Case of the Day: In Re Cathode Ray Tube Antitrust Litigation


The case of the day is In re Cathode Ray Tube Antitrust Litigation (N.D. Cal. 2014). We considered another decision in this multi-district litigation in February 2013.

In today’s case, Beijing-Matsushita Color CRT Co., one of the defendants, moved to dismiss on service of process grounds. The court had authorized service of process on Beijing-Matsushita’s US lawyer in Washington pursuant to FRCP 4(f)(3). Beijing-Matsushita made the same argument that the defendant made in Drew Technologies v. Robert Bosch LLC (E.D. Mich. 2013): because FRCP 4(f)(3) permits alternate methods of service “at a place not within any judicial district of the United States,” and because the documents are actually delivered to someone in the United States, the rule does not apply. The judge rejected this argument, though for a reason I think is unsatisfactory. He reasoned that

court orders generally crafted under Rule 4(f)(3) require transmission of service papers to a foreign defendant via a domestic conduit like a law firm or agent—ultimately, the foreign individual is served and thereby provided notice outside a United States judicial district, in accordance with Rule 4’s plain language.

The problem with this view is that if the service is not complete until the documents are transmitted abroad, then it seems the Service Convention should apply, since the Convention always applies if there is occasion to transmit judicial documents abroad and the defendant’s address is known. So the defendant’s lawyer, on this view, should be required to transmit the papers abroad to his own client via a method permitted by the Convention. I haven’t seen this requirement in the cases.
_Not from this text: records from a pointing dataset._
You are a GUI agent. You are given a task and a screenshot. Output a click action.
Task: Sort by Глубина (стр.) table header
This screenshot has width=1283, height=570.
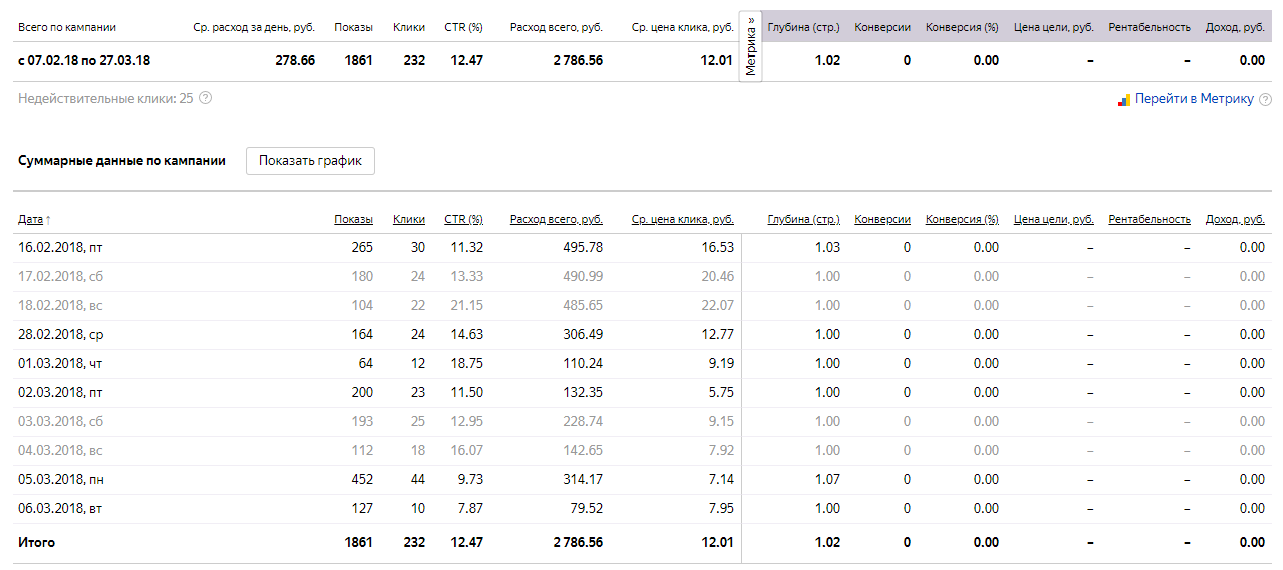(803, 219)
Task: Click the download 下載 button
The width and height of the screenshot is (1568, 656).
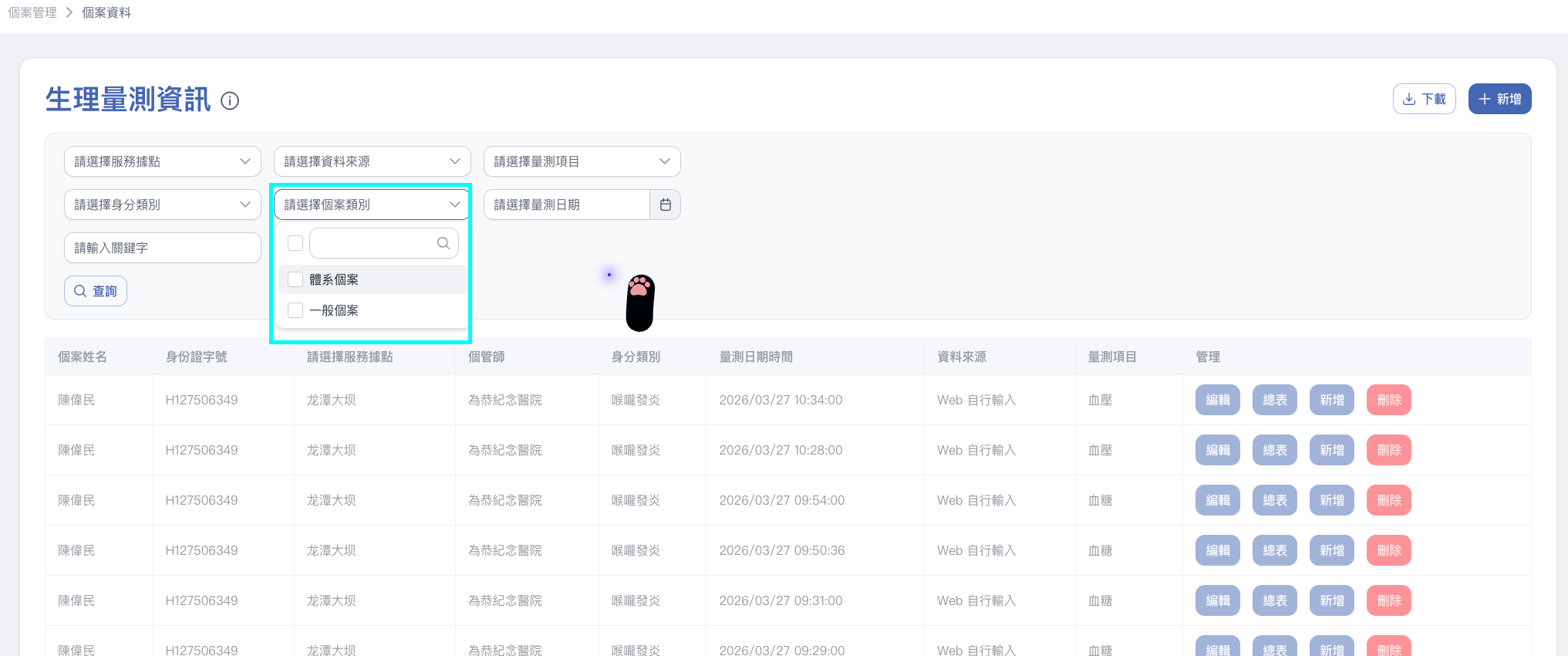Action: [x=1424, y=99]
It seems to me that the better view, as I suggested in my post on the Drew Technologies case, is that service in the foreign country is complete upon delivery of the documents to the recipient in the United States.

Beijing-Matsushita also suggested that China’s opposition to the methods of service under Article 10 doomed the service, but the judge rejected that argument, too, on the grounds that the plaintiffs did not seek to mail the documents to China, but rather to Washington.